RSI Info 16.06.2026, 13:33

Mosca “dovrebbe concludere un accordo” con l’Ucraina, ha detto proprio Trump, che ha incontrato Zelensky (“una buona riunione”) e ha detto di volerlo rivedere nel pomeriggio. Trump ha sottolineato il gran numero di vite perse dai due contendenti ogni mese, ma anche la difficoltà a far sedere allo stesso tavolo Zelensky e Vladimir Putin, “due leader incompatibili fra loro”.

I G7 si sono detti convinti che la dinamica del conflitto sia favorevole a Kiev in questo momento segnato da attacchi a lunga gittata sui due fronti. Vengono prese di mira soprattutto fabbriche legate al settore della difesa, oltre a raffinerie petrolifere (dagli ucraini in Russia) e infrastrutture energetiche (dai russi in Ucraina).
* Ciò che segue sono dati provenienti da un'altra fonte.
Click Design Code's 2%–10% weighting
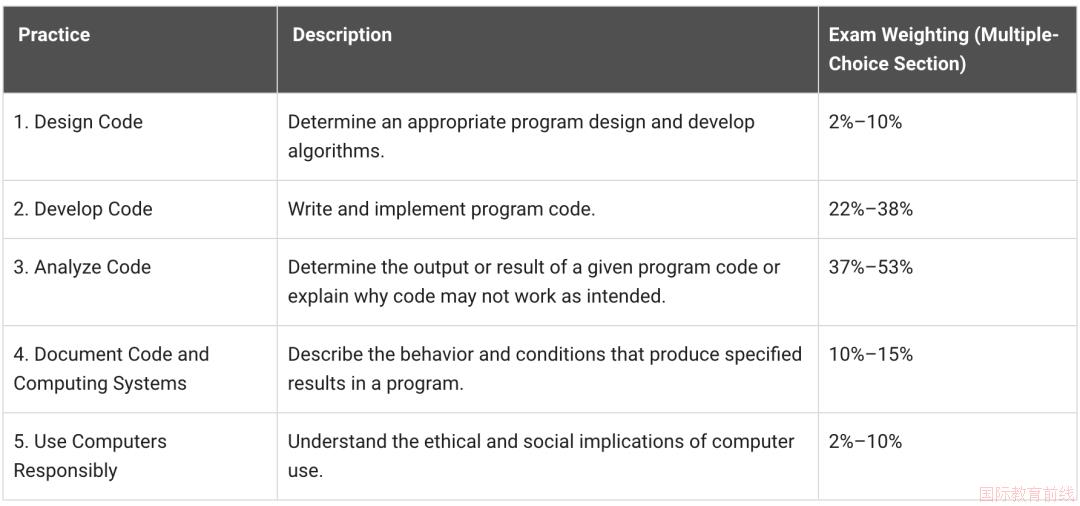This screenshot has height=506, width=1080. point(865,122)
Sul terreno, invece, la primavera non ha portato a significativi mutamenti lungo la linea del fronte. Fa eccezione solo la situazione a Kostiantynivka, una delle poche città del Donbass ancora in mano ucraina, in gran parte accerchiata dalle forze russe nel corso degli ultimi giorni con una manovra che ricorda quella che portò alla caduta di Pokrovsk più a sud.